GaloisInc / cryptol

Cryptol: The Language of Cryptography
https://galoisinc.github.io/cryptol/master/RefMan.html
BSD 3-Clause "New" or "Revised" License
1.14k stars 126 forks source link

Support Unicode Strings #863

Open jpziegler opened 4 years ago

jpziegler commented 4 years ago

Many crypto puzzles, such as substitution ciphers, use unusual characters in their alphabets. (For example, Edgar Allen Poe's Gold-Bug cipher.) It would be useful, for demos and recreational crypto at least, to allow such characters to be used as data in Cryptol.

Currently, Cryptol supports Unicode for symbol names, but not Strings.

It's possible that variable-length encodings would be challenging given Cryptol's type system, but UTF-32 might make sense.

brianhuffman commented 4 years ago

I can think of a few possible designs for this.

  1. Unicode strings denote lists of UTF-8 bytes. This means that a string like "día" would denote the 4-byte string [0x64,0xC3,0xAD,0x61]. Unfortunately single-character literals wouldn't work beyond the 128 ascii codepoints, as those are the only 1-byte UTF-8 points. Also, it seems like a variable-length encoding would not be particularly useful for e.g. substitution ciphers. For these reasons I don't like this choice.

  2. Redefine Char from [8] to a larger fixed width. We could choose [16], which would cover most of unicode, or [32], which would yield UTF-32, as you suggested. One problem is that existing cryptol code written to use the 8-bit Char type will break. Also (and I don't know if this is actually something that people do) currently we can use :readByteArray and :writeByteArray to read/write strings to files, and we'd lose that ability if we got rid of 8-bit strings.

  3. Characters have polymorphic width, just like decimal literals.

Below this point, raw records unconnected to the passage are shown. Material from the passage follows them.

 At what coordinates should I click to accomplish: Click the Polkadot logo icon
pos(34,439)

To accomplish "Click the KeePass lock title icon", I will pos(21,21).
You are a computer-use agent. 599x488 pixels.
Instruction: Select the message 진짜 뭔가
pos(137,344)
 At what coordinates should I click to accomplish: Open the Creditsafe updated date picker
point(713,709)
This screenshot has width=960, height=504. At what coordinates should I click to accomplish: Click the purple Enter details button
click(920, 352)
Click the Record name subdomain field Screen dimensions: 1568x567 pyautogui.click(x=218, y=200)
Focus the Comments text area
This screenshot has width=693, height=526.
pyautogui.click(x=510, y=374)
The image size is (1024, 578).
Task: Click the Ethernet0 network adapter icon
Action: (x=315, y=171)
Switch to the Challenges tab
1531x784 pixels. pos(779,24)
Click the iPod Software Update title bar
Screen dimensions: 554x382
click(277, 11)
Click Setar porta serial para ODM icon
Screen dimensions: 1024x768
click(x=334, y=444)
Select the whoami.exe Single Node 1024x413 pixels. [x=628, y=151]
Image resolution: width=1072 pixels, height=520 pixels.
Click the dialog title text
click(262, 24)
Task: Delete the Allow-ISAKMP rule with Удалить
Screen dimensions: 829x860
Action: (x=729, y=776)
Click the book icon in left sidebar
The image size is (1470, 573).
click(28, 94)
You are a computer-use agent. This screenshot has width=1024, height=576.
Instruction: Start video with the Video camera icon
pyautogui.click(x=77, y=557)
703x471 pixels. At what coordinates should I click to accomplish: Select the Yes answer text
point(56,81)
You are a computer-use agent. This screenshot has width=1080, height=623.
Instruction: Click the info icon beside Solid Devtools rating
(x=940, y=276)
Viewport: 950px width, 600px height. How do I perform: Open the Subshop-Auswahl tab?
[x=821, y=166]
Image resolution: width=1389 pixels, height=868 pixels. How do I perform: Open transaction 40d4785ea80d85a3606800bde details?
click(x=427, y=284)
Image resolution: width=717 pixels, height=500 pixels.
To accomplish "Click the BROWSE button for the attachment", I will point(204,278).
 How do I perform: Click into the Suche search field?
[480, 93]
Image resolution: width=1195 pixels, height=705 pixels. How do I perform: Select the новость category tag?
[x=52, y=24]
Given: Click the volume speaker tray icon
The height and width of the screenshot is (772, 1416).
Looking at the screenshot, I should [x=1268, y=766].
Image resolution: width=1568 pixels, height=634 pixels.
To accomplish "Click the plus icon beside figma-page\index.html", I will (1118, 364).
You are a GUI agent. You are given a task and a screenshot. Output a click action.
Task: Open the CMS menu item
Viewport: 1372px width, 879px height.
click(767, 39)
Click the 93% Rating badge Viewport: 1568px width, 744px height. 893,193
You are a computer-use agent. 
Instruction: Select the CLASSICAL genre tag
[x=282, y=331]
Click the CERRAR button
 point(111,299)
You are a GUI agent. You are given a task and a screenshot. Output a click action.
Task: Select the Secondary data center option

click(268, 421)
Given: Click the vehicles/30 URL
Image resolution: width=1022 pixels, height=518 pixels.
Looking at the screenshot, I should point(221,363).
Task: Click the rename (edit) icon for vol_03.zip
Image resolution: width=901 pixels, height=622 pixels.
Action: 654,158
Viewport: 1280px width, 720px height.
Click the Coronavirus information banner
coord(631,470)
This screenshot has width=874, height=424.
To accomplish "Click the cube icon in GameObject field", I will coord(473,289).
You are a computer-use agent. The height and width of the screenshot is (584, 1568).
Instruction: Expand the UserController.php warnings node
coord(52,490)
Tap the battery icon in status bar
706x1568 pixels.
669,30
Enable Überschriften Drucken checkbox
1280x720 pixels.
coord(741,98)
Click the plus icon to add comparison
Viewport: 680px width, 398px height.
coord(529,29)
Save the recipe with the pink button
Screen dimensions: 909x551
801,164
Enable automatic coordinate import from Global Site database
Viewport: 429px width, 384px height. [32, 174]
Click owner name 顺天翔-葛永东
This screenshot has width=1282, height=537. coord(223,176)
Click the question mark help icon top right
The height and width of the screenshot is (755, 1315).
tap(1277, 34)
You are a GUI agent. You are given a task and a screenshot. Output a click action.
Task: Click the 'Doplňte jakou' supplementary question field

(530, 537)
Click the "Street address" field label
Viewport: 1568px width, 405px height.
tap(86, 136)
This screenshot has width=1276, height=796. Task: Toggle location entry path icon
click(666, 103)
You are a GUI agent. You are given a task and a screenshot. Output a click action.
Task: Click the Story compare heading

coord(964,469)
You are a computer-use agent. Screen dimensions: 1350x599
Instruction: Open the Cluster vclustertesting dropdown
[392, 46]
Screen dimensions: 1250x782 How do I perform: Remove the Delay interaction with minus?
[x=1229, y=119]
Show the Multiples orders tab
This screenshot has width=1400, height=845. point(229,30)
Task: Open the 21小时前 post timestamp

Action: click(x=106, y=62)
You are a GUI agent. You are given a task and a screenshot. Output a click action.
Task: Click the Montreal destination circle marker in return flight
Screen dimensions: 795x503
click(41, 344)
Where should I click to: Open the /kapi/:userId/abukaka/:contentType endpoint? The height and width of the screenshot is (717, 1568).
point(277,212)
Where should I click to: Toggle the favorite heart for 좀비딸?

This would allow ascii strings to have type [n][8] (or even [n][7]), whereas strings containing codepoints beyond the first 256 could fit into wider types like [n][16] or [n][32]. So e.g. a character literal like 'Γ' would mean exactly the same thing as writing the decimal number 915, and we'd have 'Γ' : {a} (Literal 915 a) => a.

I think choice 3 would be really easy to implement, because we basically implement it that way already (except that we add an extra type constraint of [8] to every character) as we can see from this type error message:

Cryptol> 'Γ'

[error] at <interactive>:1:1--1:4:
  Unsolvable constraints:
    • 8 >= 10
        arising from
        use of literal or demoted expression
        at <interactive>:1:1--1:4
    • Reason: It is not the case that 8 >= 10
weaversa commented 4 years ago

To support variant 3: We have done specs that use both 6- and 7-bit ascii, and the conversions were a bit cumbersome.

brianhuffman commented 4 years ago

I made a draft PR (#864) so that people can try out polymorphic character literals, and let us know what you think. It was indeed very easy to implement.

The change breaks a few tests in our regression test suite: I had to add type constraints to string literals in six different tests in order to make them work. (The failures were things like :sat or :check complaining about a non-monomorphic type, or warnings about defaulting to Integer.)

jpziegler commented 4 years ago

An alternative solution could be some kind of printing function or command, such as an enhanced trace.